The Bill proposes that NHIF membership be ranked equal to other state services and that a person without proof of NHIF registration be denied government services. Additionally, the Bill seeks to impose liability on an employer to make a matching contribution to an employee’s fund, and it further proposes that NHIF be mandatory for all Kenyan residents over the age of 18.
Currently, the law only requires employers to deduct and pay a worker’s contribution from their salary, based on the worker’s pay grade. Therefore, an employer is not required to contribute from its own account. For example, an employer who pays a worker Ksh100,000 is currently required to deduct Ksh1,700 out of the worker’s salary every month. However, once the Bill is passed, the employer in this example would be required to match the Ksh1,700 and pay in a total of Ksh3,400 for that worker. This means that an employer who hires 10 workers on that salary will now be liable to pay a total of Ksh17,000 every month, or Ksh204,000 every year, from the employer’s own account.

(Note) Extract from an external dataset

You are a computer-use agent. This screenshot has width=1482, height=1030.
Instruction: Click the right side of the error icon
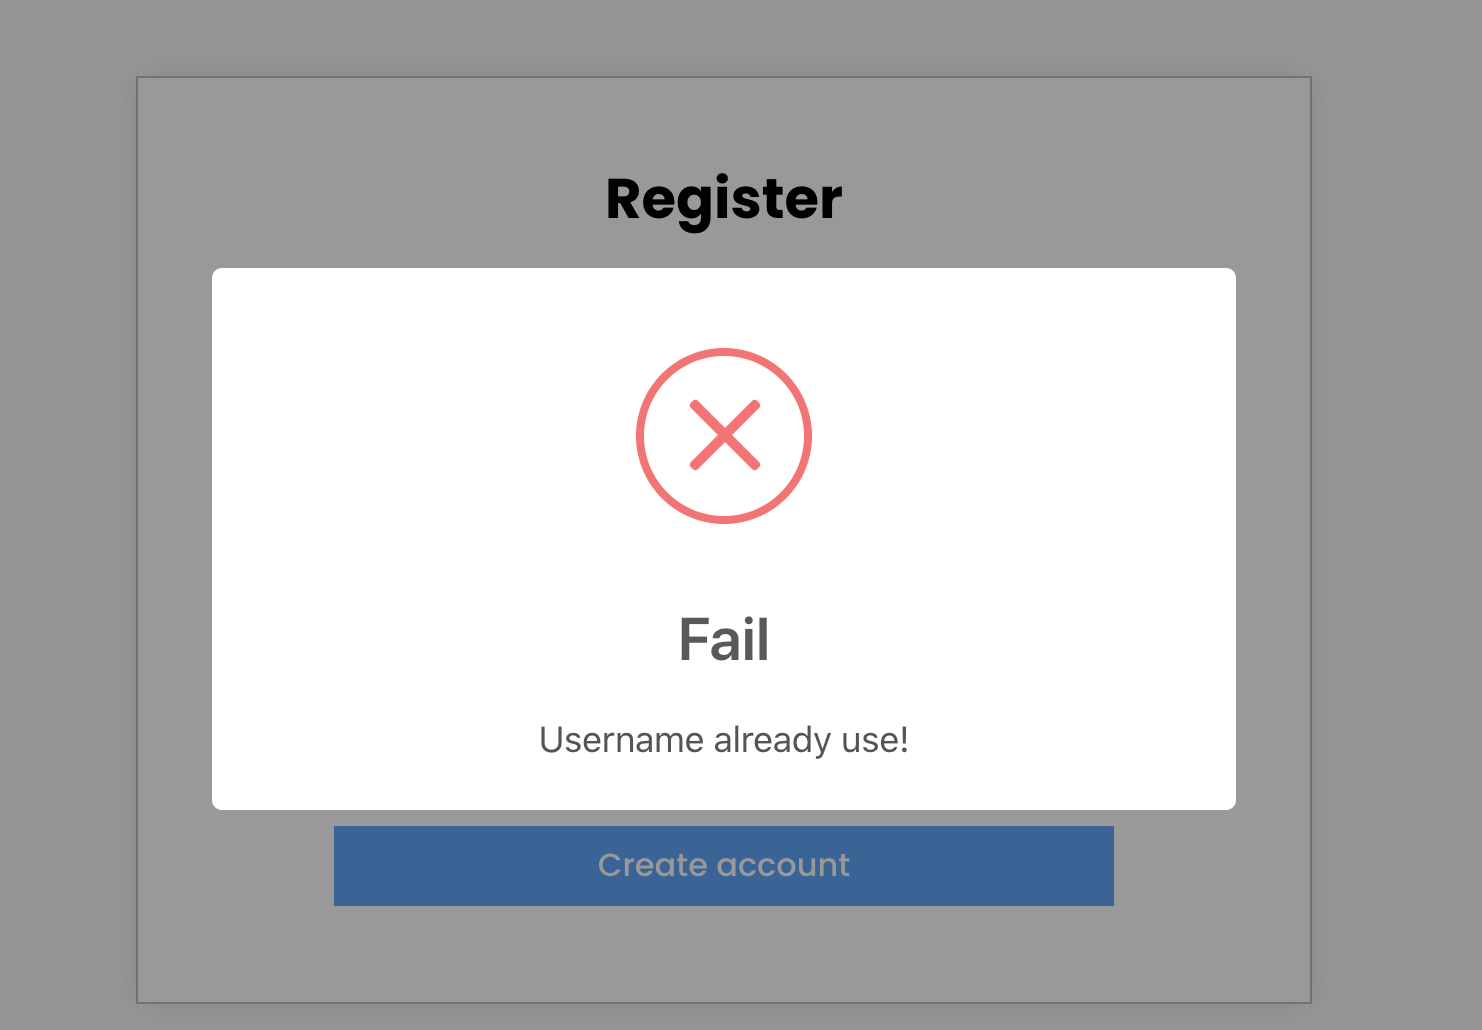808,435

In sum, once the Bill is passed, employers will be required to match each worker’s contribution; and perhaps continue paying for private medical insurance, should NHIF coverage be insufficient to meet internal standards of health care provision for workers.
The Bill has been fiercely contested, as aggrieved employers have petitioned Parliament over the proposals. The parliamentary committee for health has also rejected the contents of the Bill. In a parliamentary committee report it was reasoned that if the Bill were to be enacted, the amendments would hurt the wage bill and limit an employer’s ability to create jobs, in an already challenging pandemic economy. The report further rejected the mandatory registration requirement, stating that it was “not feasible”.

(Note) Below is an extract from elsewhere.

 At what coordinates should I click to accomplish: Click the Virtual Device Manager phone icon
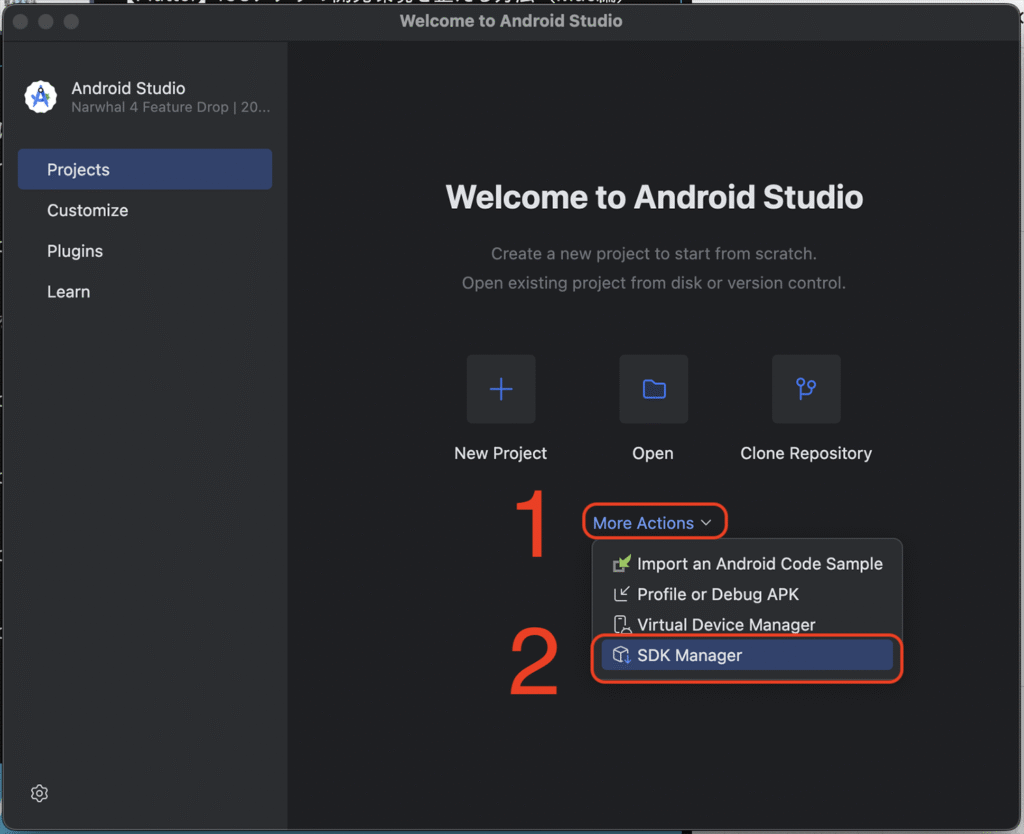click(622, 625)

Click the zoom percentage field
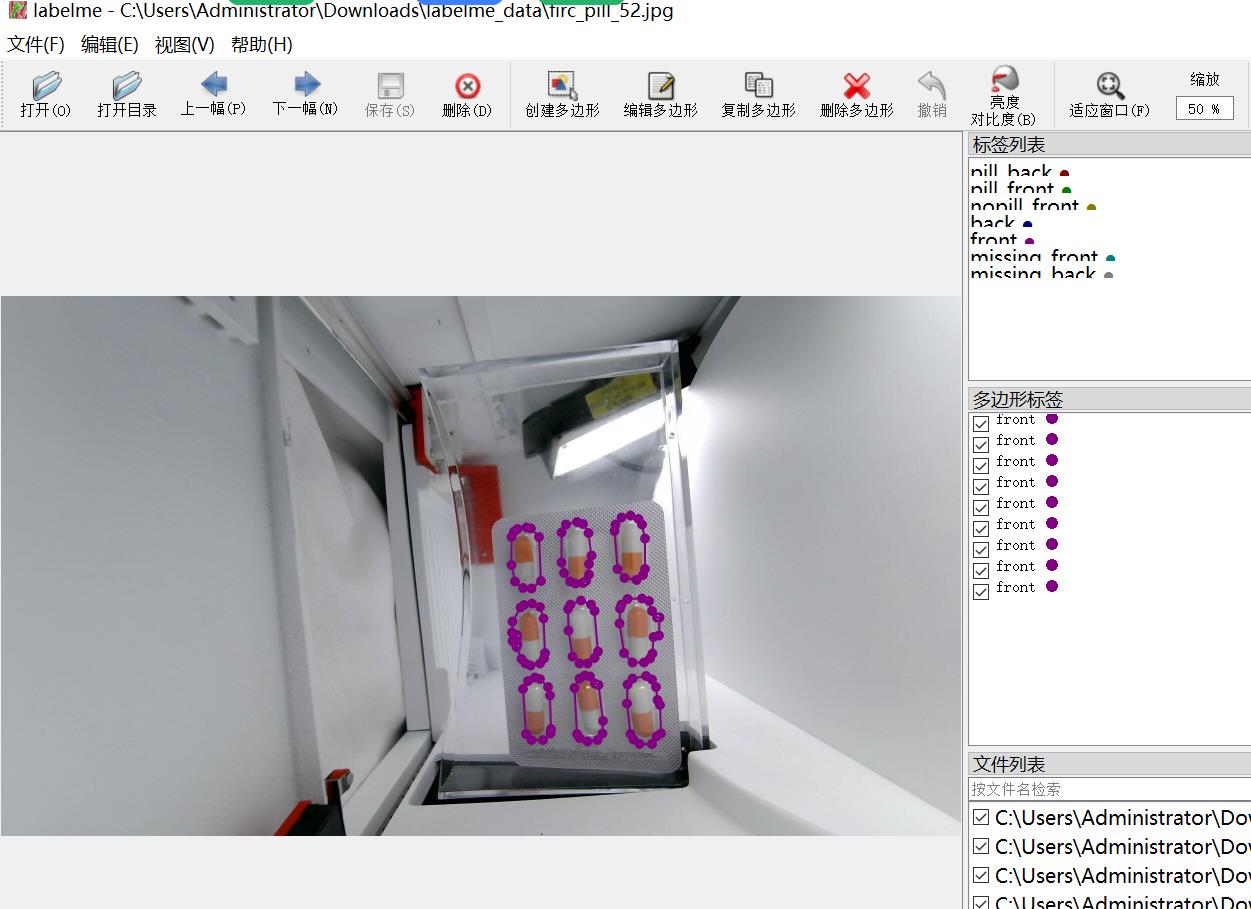coord(1204,109)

In 2018, the proposed amendments were piloted and launched in four counties as part of the Government’s Big Four agenda. Since the launch, the President has appealed to lawmakers to pass the amendments, maintaining that it offers the best chance for the government to provide affordable health care for all. It is key to note that the Big Four agenda was intended to be achieved by 2022, which may explain the government’s push towards swift implementation.
The Bill is intended to make health care more accessible and less of a private good across Kenya. However, as parliamentarians highlighted, the cost of this access is set to fall heavily on Kenyan employers. We foresee employers opting out of private medical health care schemes and choosing to only offer their workers NHIF cover, in order to mitigate the cost of the proposed amendments. It is, however, questionable whether NHIF will provide the same standard of health care as private medical insurers.

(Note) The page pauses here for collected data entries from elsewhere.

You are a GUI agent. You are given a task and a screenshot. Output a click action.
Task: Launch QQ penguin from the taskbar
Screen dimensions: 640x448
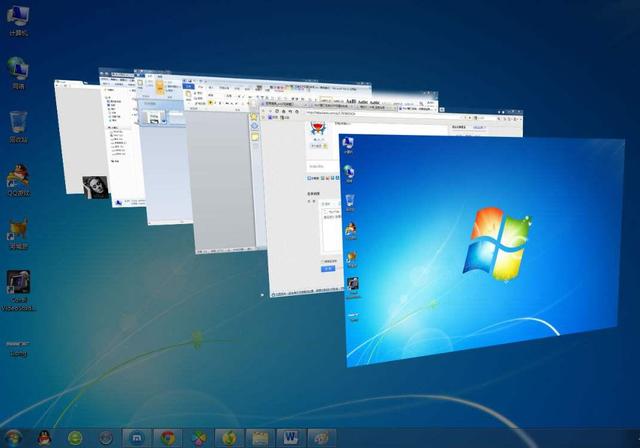(x=44, y=438)
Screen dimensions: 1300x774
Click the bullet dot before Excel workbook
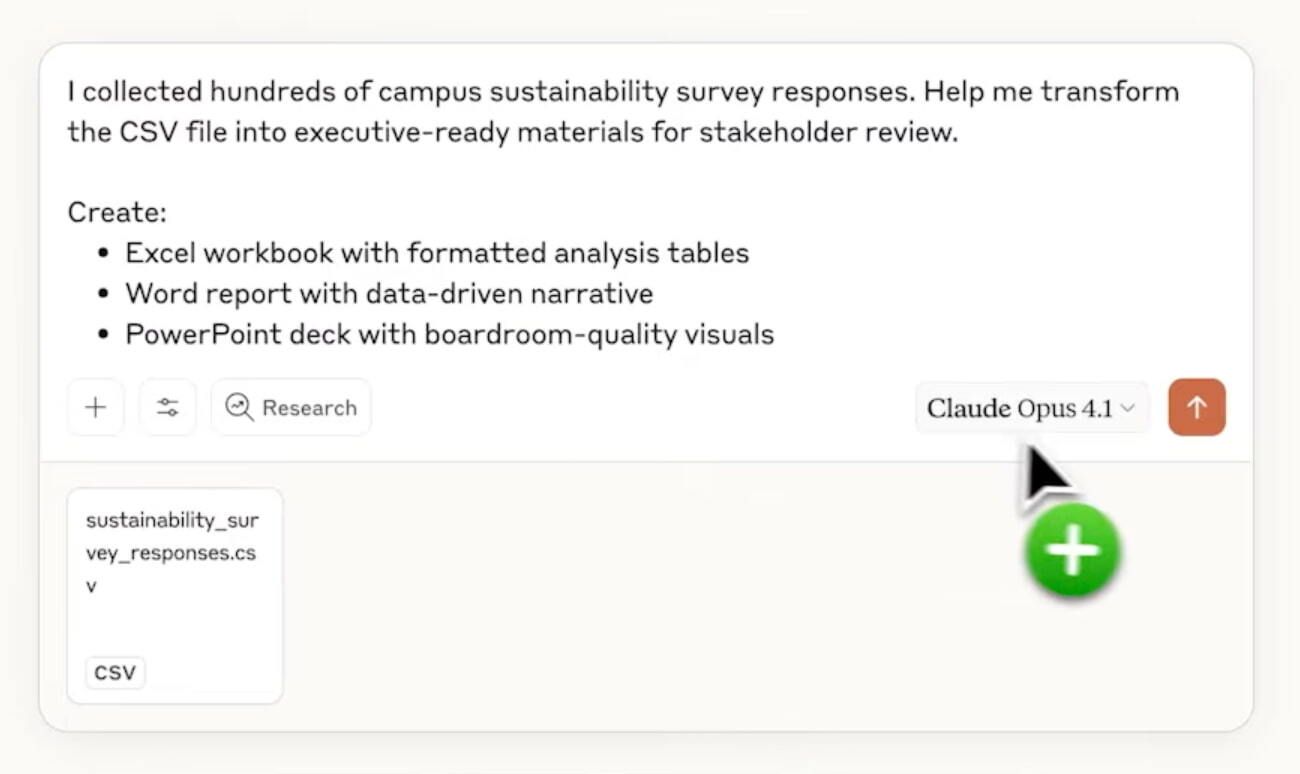tap(103, 254)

Employers need to be aware of the proposed changes and prepare to comply with them should Parliament decide to enact the Bill. However, the Bill must still go through the Kenyan legislative process, which involves a first, second and third reading in Parliament, followed by presidential assent and enactment. At present, the Bill has been tabled before Parliament for a second reading to discuss the health committee’s recommendations.
We are keeping a keen eye on the Bill and will regularly update you on any developments.